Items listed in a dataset
------------------------------------------------------------------------

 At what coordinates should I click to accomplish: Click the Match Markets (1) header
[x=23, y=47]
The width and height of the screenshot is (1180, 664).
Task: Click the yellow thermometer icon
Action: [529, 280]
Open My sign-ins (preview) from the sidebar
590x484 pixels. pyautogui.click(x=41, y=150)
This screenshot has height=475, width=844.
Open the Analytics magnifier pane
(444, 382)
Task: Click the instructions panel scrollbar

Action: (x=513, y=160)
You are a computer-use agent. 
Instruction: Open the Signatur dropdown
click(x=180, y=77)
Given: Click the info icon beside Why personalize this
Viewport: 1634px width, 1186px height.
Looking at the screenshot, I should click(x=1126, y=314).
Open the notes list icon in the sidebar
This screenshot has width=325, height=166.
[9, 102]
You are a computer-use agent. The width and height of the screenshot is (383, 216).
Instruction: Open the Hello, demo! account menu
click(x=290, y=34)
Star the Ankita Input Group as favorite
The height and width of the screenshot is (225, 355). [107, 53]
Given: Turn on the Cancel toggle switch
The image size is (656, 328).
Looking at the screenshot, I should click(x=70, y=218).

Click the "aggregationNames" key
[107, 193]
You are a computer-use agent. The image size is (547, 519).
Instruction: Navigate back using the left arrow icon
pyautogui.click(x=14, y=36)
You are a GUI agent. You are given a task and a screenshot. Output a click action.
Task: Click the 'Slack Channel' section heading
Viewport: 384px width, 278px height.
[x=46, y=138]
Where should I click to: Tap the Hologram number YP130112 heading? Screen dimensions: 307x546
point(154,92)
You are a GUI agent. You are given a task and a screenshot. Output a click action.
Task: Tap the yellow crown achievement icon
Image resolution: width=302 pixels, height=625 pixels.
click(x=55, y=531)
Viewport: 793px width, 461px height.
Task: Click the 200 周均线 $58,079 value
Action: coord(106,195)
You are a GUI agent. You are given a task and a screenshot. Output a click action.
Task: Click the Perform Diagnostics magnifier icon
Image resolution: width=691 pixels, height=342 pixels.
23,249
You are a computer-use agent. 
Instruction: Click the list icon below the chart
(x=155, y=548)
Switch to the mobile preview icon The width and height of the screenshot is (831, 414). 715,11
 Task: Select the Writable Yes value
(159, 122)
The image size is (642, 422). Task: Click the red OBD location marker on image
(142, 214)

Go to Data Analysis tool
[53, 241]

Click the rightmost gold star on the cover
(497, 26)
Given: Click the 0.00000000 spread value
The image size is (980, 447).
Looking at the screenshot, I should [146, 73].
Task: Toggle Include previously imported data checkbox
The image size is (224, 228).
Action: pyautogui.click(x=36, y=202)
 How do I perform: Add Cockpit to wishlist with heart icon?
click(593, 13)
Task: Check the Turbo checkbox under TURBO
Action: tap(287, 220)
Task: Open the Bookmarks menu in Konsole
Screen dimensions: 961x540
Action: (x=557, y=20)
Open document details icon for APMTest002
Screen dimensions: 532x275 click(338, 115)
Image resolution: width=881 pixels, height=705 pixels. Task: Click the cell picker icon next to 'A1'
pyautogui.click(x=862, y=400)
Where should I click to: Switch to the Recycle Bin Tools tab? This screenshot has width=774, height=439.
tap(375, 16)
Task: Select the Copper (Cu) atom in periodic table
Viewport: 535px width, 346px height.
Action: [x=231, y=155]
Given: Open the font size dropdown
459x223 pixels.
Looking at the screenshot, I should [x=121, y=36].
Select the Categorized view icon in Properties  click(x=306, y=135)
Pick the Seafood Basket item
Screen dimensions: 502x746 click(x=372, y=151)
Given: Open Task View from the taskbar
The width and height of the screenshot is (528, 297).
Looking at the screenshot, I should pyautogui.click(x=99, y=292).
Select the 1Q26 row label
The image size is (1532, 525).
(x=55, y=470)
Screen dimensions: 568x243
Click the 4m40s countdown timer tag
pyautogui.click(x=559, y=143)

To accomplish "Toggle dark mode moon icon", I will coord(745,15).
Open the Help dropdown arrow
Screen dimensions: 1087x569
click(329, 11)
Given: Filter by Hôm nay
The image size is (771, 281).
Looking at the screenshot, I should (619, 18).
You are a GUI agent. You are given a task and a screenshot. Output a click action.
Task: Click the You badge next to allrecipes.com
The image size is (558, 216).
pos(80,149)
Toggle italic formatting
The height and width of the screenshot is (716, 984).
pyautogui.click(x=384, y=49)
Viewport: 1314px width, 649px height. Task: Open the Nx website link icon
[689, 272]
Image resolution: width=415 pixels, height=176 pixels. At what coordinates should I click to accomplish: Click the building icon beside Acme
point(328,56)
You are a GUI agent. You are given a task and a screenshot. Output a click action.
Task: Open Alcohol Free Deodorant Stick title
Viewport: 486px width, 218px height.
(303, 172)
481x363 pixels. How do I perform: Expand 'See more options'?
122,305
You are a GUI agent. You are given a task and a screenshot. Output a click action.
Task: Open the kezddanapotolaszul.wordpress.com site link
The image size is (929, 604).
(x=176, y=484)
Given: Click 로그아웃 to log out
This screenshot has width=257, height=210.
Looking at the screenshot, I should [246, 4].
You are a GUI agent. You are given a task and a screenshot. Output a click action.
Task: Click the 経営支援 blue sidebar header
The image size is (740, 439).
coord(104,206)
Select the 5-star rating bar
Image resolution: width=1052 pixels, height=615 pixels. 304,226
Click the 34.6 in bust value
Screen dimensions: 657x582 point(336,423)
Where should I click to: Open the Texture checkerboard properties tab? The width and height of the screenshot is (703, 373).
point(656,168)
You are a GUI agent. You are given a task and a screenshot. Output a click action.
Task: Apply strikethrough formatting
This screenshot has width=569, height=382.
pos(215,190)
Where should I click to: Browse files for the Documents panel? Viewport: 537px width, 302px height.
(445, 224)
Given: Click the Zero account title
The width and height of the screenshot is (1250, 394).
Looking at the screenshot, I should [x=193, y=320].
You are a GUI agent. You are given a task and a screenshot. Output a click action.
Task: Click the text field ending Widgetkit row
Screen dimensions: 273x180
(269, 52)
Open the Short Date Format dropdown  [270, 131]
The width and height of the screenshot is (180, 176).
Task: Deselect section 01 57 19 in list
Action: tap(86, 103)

------------------------------------------------------------------------

- TASK TO COMPLETE: Each line above is to be repeated exactly.

- SOLUTION TO THIS PROBLEM:
 At what coordinates should I click to accomplish: Click the Match Markets (1) header
[x=23, y=47]
The width and height of the screenshot is (1180, 664).
Task: Click the yellow thermometer icon
Action: [529, 280]
Open My sign-ins (preview) from the sidebar
590x484 pixels. pyautogui.click(x=41, y=150)
This screenshot has height=475, width=844.
Open the Analytics magnifier pane
(444, 382)
Task: Click the instructions panel scrollbar

Action: (x=513, y=160)
You are a computer-use agent. 
Instruction: Open the Signatur dropdown
click(x=180, y=77)
Given: Click the info icon beside Why personalize this
Viewport: 1634px width, 1186px height.
Looking at the screenshot, I should click(x=1126, y=314).
Open the notes list icon in the sidebar
This screenshot has width=325, height=166.
[9, 102]
You are a computer-use agent. The width and height of the screenshot is (383, 216).
Instruction: Open the Hello, demo! account menu
click(x=290, y=34)
Star the Ankita Input Group as favorite
The height and width of the screenshot is (225, 355). [107, 53]
Given: Turn on the Cancel toggle switch
The image size is (656, 328).
Looking at the screenshot, I should click(x=70, y=218).

Click the "aggregationNames" key
[107, 193]
You are a computer-use agent. The image size is (547, 519).
Instruction: Navigate back using the left arrow icon
pyautogui.click(x=14, y=36)
You are a GUI agent. You are given a task and a screenshot. Output a click action.
Task: Click the 'Slack Channel' section heading
Viewport: 384px width, 278px height.
[x=46, y=138]
Where should I click to: Tap the Hologram number YP130112 heading? Screen dimensions: 307x546
point(154,92)
You are a GUI agent. You are given a task and a screenshot. Output a click action.
Task: Tap the yellow crown achievement icon
Image resolution: width=302 pixels, height=625 pixels.
click(x=55, y=531)
Viewport: 793px width, 461px height.
Task: Click the 200 周均线 $58,079 value
Action: coord(106,195)
You are a GUI agent. You are given a task and a screenshot. Output a click action.
Task: Click the Perform Diagnostics magnifier icon
Image resolution: width=691 pixels, height=342 pixels.
23,249
You are a computer-use agent. 
Instruction: Click the list icon below the chart
(x=155, y=548)
Switch to the mobile preview icon The width and height of the screenshot is (831, 414). 715,11
 Task: Select the Writable Yes value
(159, 122)
The image size is (642, 422). Task: Click the red OBD location marker on image
(142, 214)

Go to Data Analysis tool
[53, 241]

Click the rightmost gold star on the cover
(497, 26)
Given: Click the 0.00000000 spread value
The image size is (980, 447).
Looking at the screenshot, I should [146, 73].
Task: Toggle Include previously imported data checkbox
The image size is (224, 228).
Action: pyautogui.click(x=36, y=202)
 How do I perform: Add Cockpit to wishlist with heart icon?
click(593, 13)
Task: Check the Turbo checkbox under TURBO
Action: tap(287, 220)
Task: Open the Bookmarks menu in Konsole
Screen dimensions: 961x540
Action: (x=557, y=20)
Open document details icon for APMTest002
Screen dimensions: 532x275 click(338, 115)
Image resolution: width=881 pixels, height=705 pixels. Task: Click the cell picker icon next to 'A1'
pyautogui.click(x=862, y=400)
Where should I click to: Switch to the Recycle Bin Tools tab? This screenshot has width=774, height=439.
tap(375, 16)
Task: Select the Copper (Cu) atom in periodic table
Viewport: 535px width, 346px height.
Action: [x=231, y=155]
Given: Open the font size dropdown
459x223 pixels.
Looking at the screenshot, I should [x=121, y=36].
Select the Categorized view icon in Properties  click(x=306, y=135)
Pick the Seafood Basket item
Screen dimensions: 502x746 click(x=372, y=151)
Given: Open Task View from the taskbar
The width and height of the screenshot is (528, 297).
Looking at the screenshot, I should pyautogui.click(x=99, y=292).
Select the 1Q26 row label
The image size is (1532, 525).
(x=55, y=470)
Screen dimensions: 568x243
Click the 4m40s countdown timer tag
pyautogui.click(x=559, y=143)

To accomplish "Toggle dark mode moon icon", I will coord(745,15).
Open the Help dropdown arrow
Screen dimensions: 1087x569
click(329, 11)
Given: Filter by Hôm nay
The image size is (771, 281).
Looking at the screenshot, I should (619, 18).
You are a GUI agent. You are given a task and a screenshot. Output a click action.
Task: Click the You badge next to allrecipes.com
The image size is (558, 216).
pos(80,149)
Toggle italic formatting
The height and width of the screenshot is (716, 984).
pyautogui.click(x=384, y=49)
Viewport: 1314px width, 649px height. Task: Open the Nx website link icon
[689, 272]
Image resolution: width=415 pixels, height=176 pixels. At what coordinates should I click to accomplish: Click the building icon beside Acme
point(328,56)
You are a GUI agent. You are given a task and a screenshot. Output a click action.
Task: Open Alcohol Free Deodorant Stick title
Viewport: 486px width, 218px height.
(303, 172)
481x363 pixels. How do I perform: Expand 'See more options'?
122,305
You are a GUI agent. You are given a task and a screenshot. Output a click action.
Task: Open the kezddanapotolaszul.wordpress.com site link
The image size is (929, 604).
(x=176, y=484)
Given: Click 로그아웃 to log out
This screenshot has width=257, height=210.
Looking at the screenshot, I should [246, 4].
You are a GUI agent. You are given a task and a screenshot. Output a click action.
Task: Click the 経営支援 blue sidebar header
The image size is (740, 439).
coord(104,206)
Select the 5-star rating bar
Image resolution: width=1052 pixels, height=615 pixels. 304,226
Click the 34.6 in bust value
Screen dimensions: 657x582 point(336,423)
Where should I click to: Open the Texture checkerboard properties tab? The width and height of the screenshot is (703, 373).
point(656,168)
You are a GUI agent. You are given a task and a screenshot. Output a click action.
Task: Apply strikethrough formatting
This screenshot has width=569, height=382.
pos(215,190)
Where should I click to: Browse files for the Documents panel? Viewport: 537px width, 302px height.
(445, 224)
Given: Click the Zero account title
The width and height of the screenshot is (1250, 394).
Looking at the screenshot, I should [x=193, y=320].
You are a GUI agent. You are given a task and a screenshot. Output a click action.
Task: Click the text field ending Widgetkit row
Screen dimensions: 273x180
(269, 52)
Open the Short Date Format dropdown  [270, 131]
The width and height of the screenshot is (180, 176).
Task: Deselect section 01 57 19 in list
Action: tap(86, 103)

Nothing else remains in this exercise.